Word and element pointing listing

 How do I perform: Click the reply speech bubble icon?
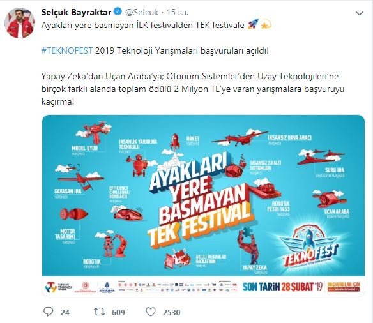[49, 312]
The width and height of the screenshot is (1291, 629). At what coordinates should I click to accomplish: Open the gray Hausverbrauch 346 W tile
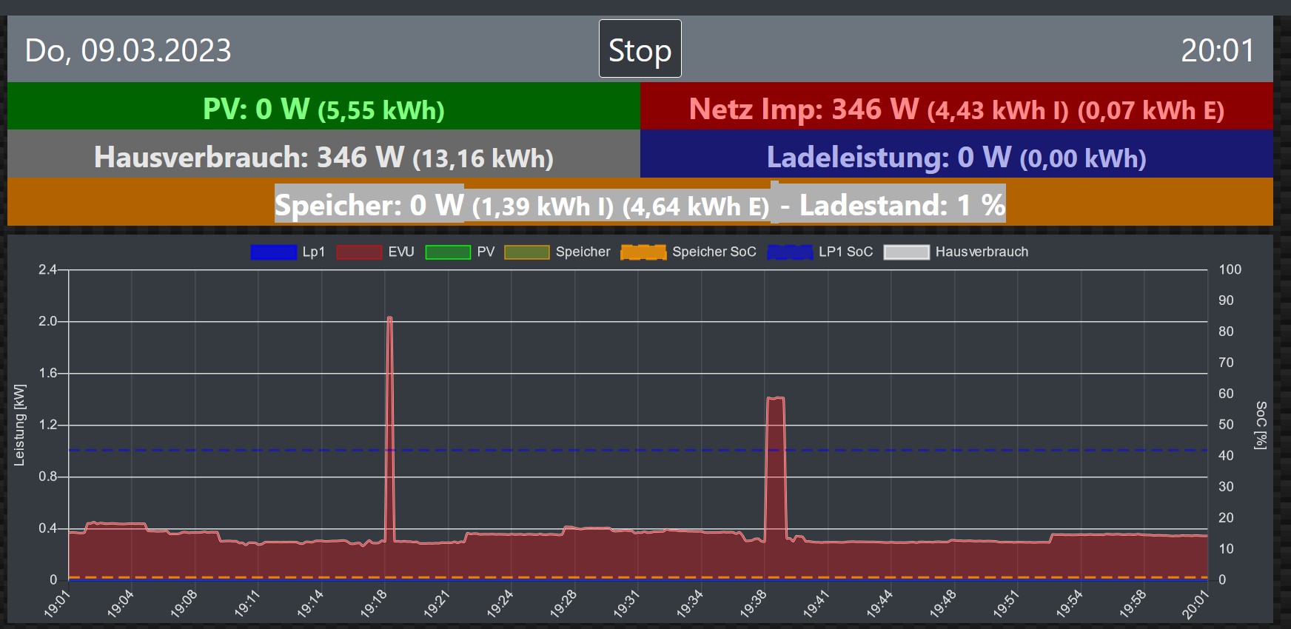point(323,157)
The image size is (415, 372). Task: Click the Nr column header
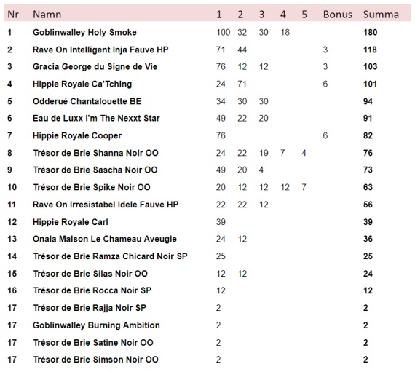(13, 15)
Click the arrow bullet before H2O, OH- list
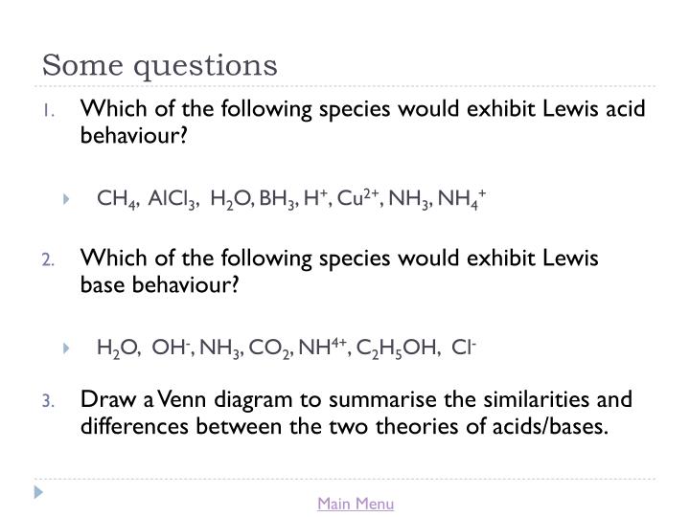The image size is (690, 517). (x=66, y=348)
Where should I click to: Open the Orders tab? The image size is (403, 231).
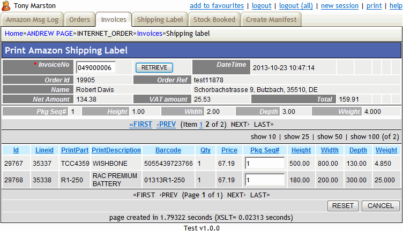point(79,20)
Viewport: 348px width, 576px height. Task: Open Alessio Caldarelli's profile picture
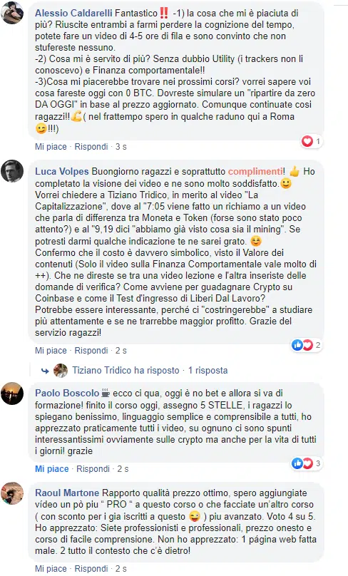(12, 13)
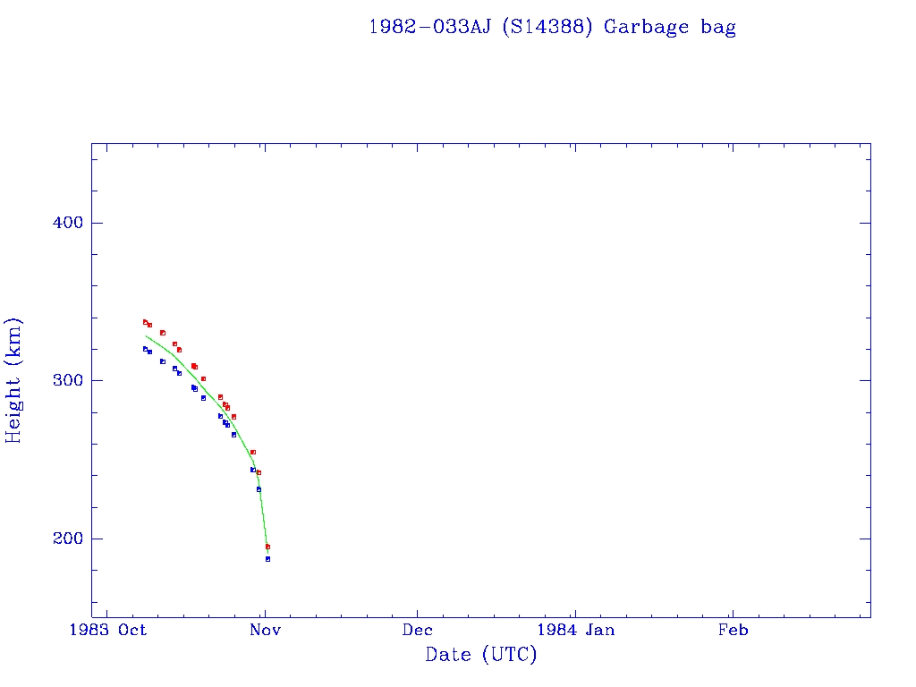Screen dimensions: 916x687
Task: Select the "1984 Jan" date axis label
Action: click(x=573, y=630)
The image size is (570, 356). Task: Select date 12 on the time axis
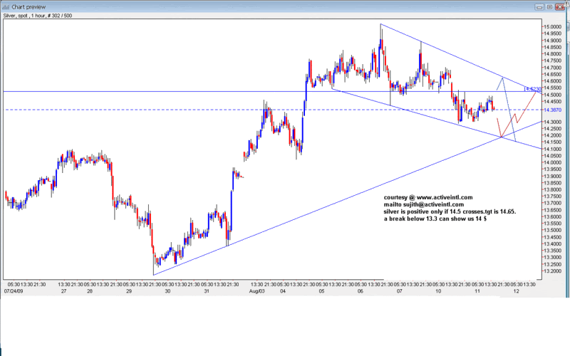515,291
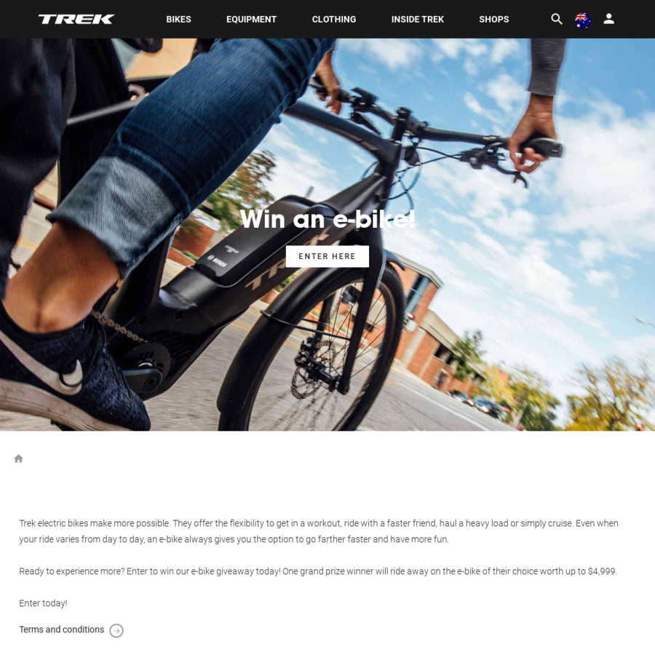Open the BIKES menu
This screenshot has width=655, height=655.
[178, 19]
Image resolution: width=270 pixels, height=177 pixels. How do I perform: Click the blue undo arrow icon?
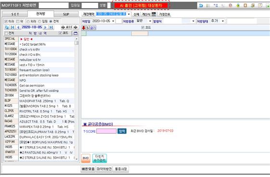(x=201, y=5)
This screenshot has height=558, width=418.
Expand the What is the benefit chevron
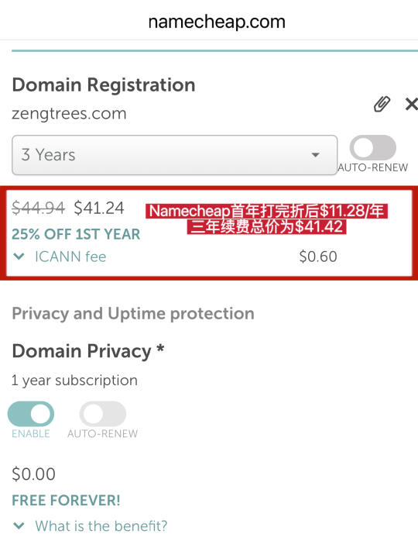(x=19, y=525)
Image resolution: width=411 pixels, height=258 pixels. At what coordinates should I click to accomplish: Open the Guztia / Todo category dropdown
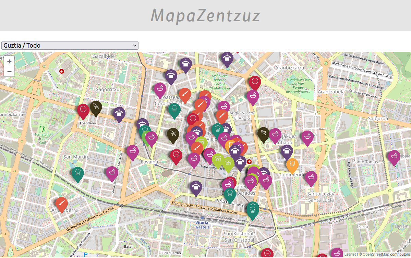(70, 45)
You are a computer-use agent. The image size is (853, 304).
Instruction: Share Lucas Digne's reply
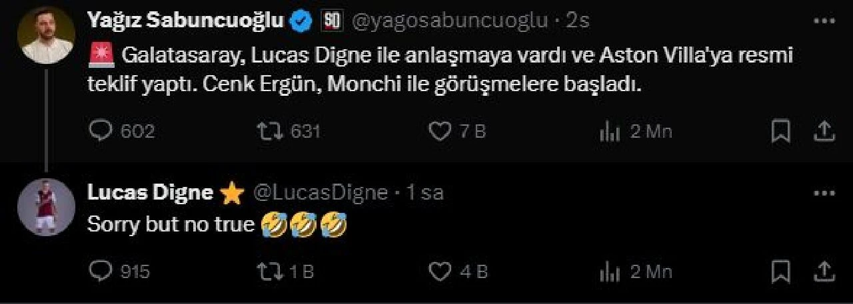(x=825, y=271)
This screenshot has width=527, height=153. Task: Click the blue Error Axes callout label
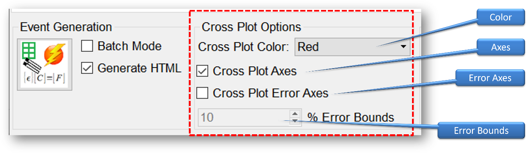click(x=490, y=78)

> _SHORT TASK_: Arrange everything from the line containing "This screenshot has width=527, height=153." down to the end of the listing as a Markdown table with the columns Row and Line, skipping blank lines. Leave the pictures out.

> _TASK ANSWER_:
| Row | Line |
|---|---|
| 1 | This screenshot has width=527, height=153. Task: Click the blue Error Axes callout label |
| 2 | click(x=490, y=78) |